5.0
Hive
Kafka Connect source connector for reading data from Hive and writing to Kafka.
Two versions of the Hive connector are available:
- Hive (Hive 2.1+)
- Hive 1.1 (Hive 1.1)
KCQL support
The following KCQL is supported:
INSERT INTO <topic>
SELECT FIELDS,...
FROM <hive-table>
Examples:
-- Insert into kafka_topicA all fields from hive_tableA
INSERT INTO kafka_topicA SELECT * FROM hive_tableA
Concepts
Kerberos
For those Hive clusters using Kerberos for authentication, the connector supports two modes.
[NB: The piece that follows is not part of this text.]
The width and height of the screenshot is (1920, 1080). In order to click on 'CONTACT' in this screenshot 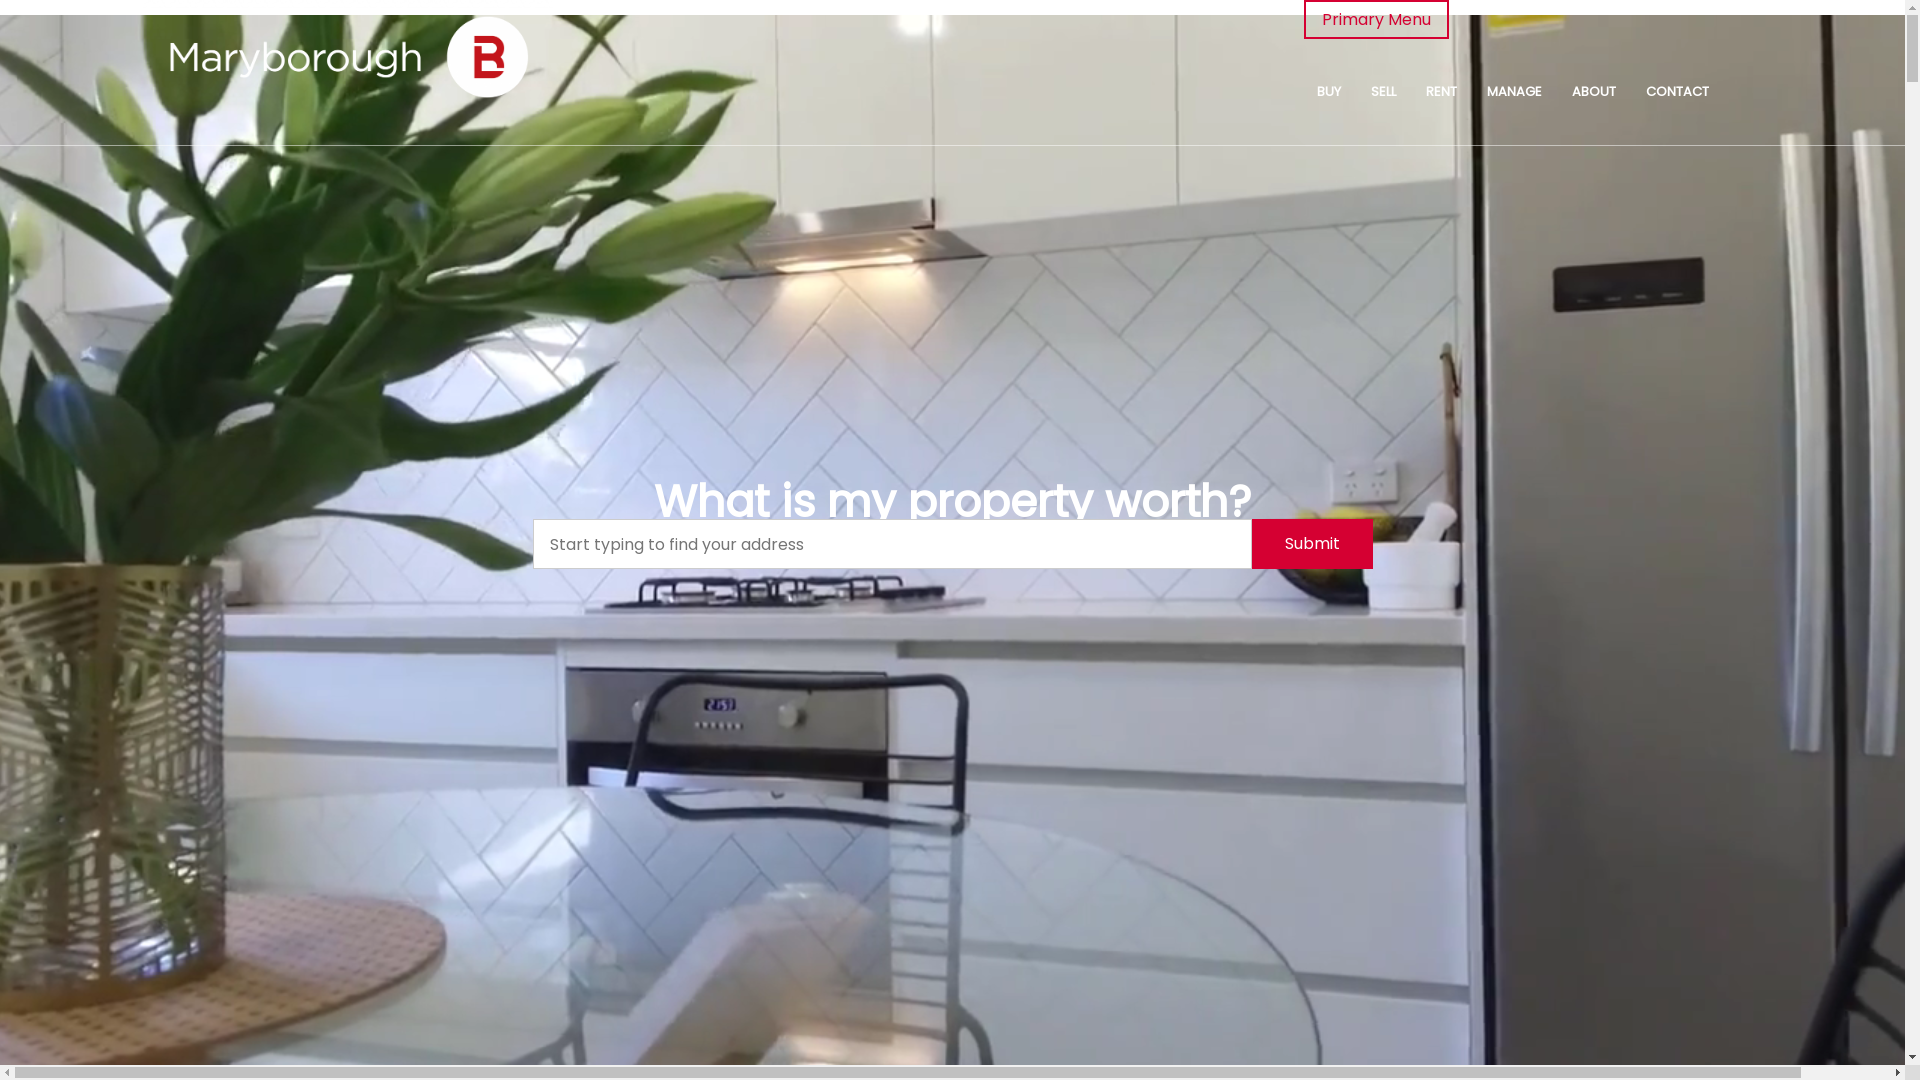, I will do `click(1677, 92)`.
Controlling the modes happens via connect.hive.security.kerberos.auth.mode configuration. The supported values are
- KEYTAB
- USERPASSWORD.
The connect.hive.security.kerberos.ticket.renew.ms configuration controls the interval (in milliseconds) to renew a previously obtained (during the login step) Kerberos token.
Keytab
When this mode is configured, these extra configurations need to be set:
connect.hive.security.principal= ....
connect.hive.security.keytab = /path/to/the/keytab
connect.hive.security.namenode.principal=....
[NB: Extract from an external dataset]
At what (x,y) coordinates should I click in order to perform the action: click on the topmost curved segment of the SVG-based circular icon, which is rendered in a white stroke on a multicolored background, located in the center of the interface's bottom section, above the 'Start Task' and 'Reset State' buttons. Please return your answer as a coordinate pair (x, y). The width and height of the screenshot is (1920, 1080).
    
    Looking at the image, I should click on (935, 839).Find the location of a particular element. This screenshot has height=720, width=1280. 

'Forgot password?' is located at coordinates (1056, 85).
The keytab file needs to be available on the same path on all the Connect cluster workers. In case the file is missing an error will be raised. You can find the details about the configurations in the Optional Configurations section.
User-password
For those setups where a keytab is not available, the Kerberos authentication can be handled via user and password approach. In this case, the following configurations are required by the sink:
connect.hive.security.kerberos.user = jsmith
connect.hive.security.kerberos.password=password123
connect.hive.security.kerberos.krb5=/path/to/the/krb5
connect.hive.security.kerberos.jaas=/path/to/the/jaas
Quickstart
Launch the stack
- Copy the docker-compose file.
- Bring up the stack.
export CONNECTOR=hive
docker-compose up -d kudu
Inserting test data
Login to the container and start the HIVE shell:
docker exec -ti hive hive
and execute the following:
CREATE DATABASE lenses;
USE lenses;
CREATE TABLE cities (
city STRING
, state STRING
, population INT
, country STRING)
STORED AS PARQUET;
INSERT INTO TABLE cities VALUES ("Philadelphia", "PA", 1568000, "USA");
INSERT INTO TABLE cities VALUES ("Chicago", "IL", 2705000, "USA");
INSERT INTO TABLE cities VALUES ("New York", "NY", 8538000, "USA");
SELECT *
FROM cities;
Start the connector
If you are using Lenses, login into Lenses and navigate to the connectors page , select Hive as the source and paste the following:
name=hive-source-example
connector.class=com.landoop.streamreactor.connect.hive.source.HiveSourceConnector
tasks.max=1
topics=hive
key.converter=org.apache.kafka.connect.json.JsonConverter
key.converter.schemas.enable=false
value.converter=org.apache.kafka.connect.json.JsonConverter
value.converter.schemas.enable=false
connect.hive.kcql=INSERT INTO cities SELECT * FROM cities
connect.hive.database.name=lenses
connect.hive.metastore=thrift
connect.hive.metastore.uris=thrift://hive-metastore:9083
connect.hive.fs.defaultFS=hdfs://namenode:8020
To start the connector without using Lenses, log into the fastdatadev container:
docker exec -ti fastdata /bin/bash
and create a connector.properties file containing the properties above.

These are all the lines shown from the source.